Task -
When you reach the line that contains "Where should I click to: Toggle" in the entries below, begin returning lines exactly as written and continue through the last one.

Exercise data section start

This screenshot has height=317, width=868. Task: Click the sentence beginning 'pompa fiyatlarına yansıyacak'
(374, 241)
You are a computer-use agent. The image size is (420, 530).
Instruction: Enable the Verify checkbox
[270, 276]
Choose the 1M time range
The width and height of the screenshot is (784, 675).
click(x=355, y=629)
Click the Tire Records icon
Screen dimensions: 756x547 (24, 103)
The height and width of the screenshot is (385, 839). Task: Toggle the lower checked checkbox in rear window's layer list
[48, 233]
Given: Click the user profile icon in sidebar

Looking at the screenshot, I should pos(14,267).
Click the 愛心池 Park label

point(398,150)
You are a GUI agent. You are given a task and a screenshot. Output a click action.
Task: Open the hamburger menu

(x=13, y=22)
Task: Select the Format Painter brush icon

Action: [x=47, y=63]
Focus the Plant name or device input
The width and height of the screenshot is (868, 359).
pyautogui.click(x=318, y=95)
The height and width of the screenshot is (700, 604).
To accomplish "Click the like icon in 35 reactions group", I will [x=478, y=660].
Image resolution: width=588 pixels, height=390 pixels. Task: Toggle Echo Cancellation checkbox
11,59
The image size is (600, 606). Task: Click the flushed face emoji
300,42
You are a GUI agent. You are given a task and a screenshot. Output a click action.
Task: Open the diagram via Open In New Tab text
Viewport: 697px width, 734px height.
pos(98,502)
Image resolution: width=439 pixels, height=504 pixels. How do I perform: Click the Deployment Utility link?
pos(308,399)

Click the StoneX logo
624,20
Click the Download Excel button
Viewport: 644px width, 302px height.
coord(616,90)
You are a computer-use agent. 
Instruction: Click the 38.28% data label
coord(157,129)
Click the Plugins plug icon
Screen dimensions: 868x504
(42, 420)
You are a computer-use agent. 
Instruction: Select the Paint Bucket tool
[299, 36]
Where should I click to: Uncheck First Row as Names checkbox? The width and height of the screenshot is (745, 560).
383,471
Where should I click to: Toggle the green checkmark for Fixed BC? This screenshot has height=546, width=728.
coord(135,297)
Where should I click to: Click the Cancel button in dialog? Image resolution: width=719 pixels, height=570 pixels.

Exercise data section end

Your response -
Where should I click to: Toggle the green checkmark for Fixed BC? This screenshot has height=546, width=728.
coord(135,297)
Where should I click to: Click the Cancel button in dialog? Image resolution: width=719 pixels, height=570 pixels.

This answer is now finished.